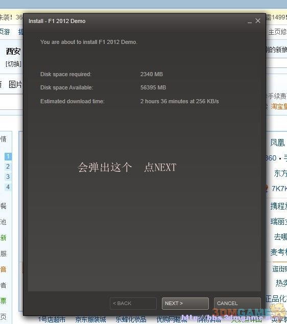Screen dimensions: 287x324
Task: Click the 西安 city name
Action: (13, 51)
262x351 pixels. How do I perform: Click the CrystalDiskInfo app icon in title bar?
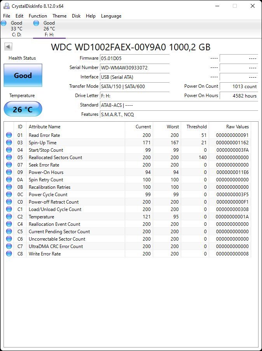[6, 6]
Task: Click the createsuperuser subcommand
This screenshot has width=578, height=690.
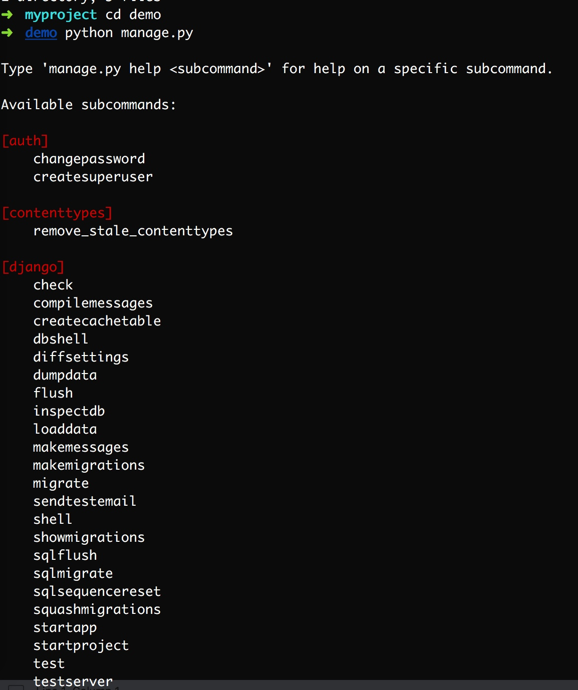Action: point(93,177)
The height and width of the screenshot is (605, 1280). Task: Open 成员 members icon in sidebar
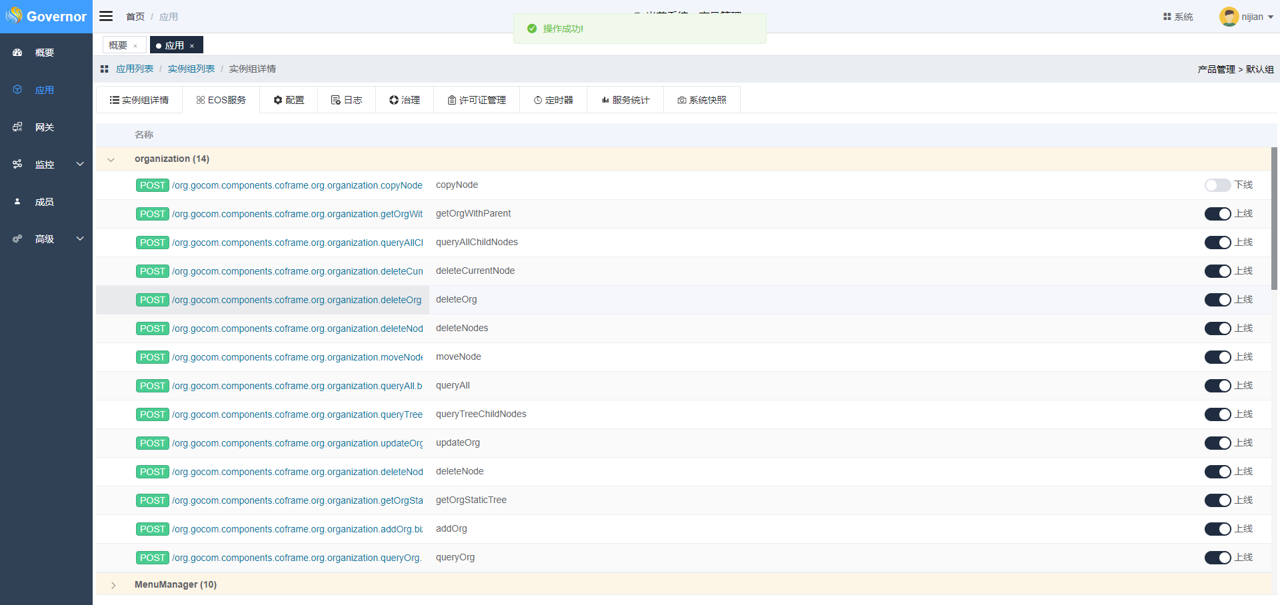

- [WHAT YOU HAVE TO DO]: All that is needed is an exact copy of the lines from the line with "This screenshot has width=578, height=690." through the end of the listing, both ends included, with no pictures.

- [WRITTEN SOLUTION]:
This screenshot has width=578, height=690.
Action: point(93,177)
The height and width of the screenshot is (605, 1280). Task: Open 成员 members icon in sidebar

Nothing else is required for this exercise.